Authors: Giraudeau, Mathieu; Sepp, Tuul; Ujvari, Beata; et al.
Brief summary of the paper:
Extensive diversity (genetic, cytogenetic, epigenetic and phenotypic) exists within and between tumours, but reasons behind these variations, as well as their consistent hierarchical pattern between organs, are poorly understood at the moment.
We argue that these phenomena are, at least partially, explainable by the evolutionary ecology of organs’ theory, in the same way that environmental adversity shapes mutation rates and level of polymorphism in organisms.
Organs in organisms can be considered as specialized ecosystems that are, for ecological and evolutionary reasons, more or less efficient at suppressing tumours.
When a malignancy does arise in an organ applying strong selection pressure on tumours, its constituent cells are expected to display a large range of possible surviving strategies, from hyper mutator phenotypes relying on bet-hedging to persist (high mutation rates and high diversity), to few poorly variable variants that become invisible to natural defences.

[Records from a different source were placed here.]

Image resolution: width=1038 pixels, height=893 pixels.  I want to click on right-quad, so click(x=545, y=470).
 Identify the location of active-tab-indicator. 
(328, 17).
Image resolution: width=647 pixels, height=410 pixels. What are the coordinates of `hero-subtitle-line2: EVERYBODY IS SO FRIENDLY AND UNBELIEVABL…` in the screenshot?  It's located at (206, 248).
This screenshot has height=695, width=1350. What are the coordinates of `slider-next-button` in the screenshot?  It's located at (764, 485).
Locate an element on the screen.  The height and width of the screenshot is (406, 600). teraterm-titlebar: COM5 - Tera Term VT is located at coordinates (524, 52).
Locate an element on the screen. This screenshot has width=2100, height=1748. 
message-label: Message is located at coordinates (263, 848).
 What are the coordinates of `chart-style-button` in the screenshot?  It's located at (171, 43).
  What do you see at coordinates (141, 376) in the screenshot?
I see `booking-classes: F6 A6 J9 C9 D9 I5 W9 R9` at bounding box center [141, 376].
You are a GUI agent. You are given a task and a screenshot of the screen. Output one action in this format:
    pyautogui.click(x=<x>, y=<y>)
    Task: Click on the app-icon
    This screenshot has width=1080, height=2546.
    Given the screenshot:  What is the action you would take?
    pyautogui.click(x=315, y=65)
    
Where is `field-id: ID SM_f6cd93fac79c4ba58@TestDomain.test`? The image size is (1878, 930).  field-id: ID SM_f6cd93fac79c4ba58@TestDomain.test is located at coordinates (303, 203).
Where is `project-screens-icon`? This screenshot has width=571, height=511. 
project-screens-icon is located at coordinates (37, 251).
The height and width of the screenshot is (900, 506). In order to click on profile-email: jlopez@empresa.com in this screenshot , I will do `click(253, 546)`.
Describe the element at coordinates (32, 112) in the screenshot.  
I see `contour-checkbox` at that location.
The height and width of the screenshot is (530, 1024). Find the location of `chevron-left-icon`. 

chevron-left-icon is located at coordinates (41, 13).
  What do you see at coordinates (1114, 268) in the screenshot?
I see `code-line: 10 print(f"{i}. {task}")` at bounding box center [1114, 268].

In contrast, when tumour suppression is weaker, selective pressure favouring extreme surviving strategies is relaxed, and tumours are moderately variable as a result. We provide a comprehensive overview of this hypothesis.
Lay summary: Different levels of mutations and intra-tumour heterogeneity have been observed between cancer types and organs. Anti-cancer defences are unequal between our organs. We propose that mostly aggressive neoplasms (i.e. higher mutational and ITH levels), succeed in emerging and developing in organs with strong defences.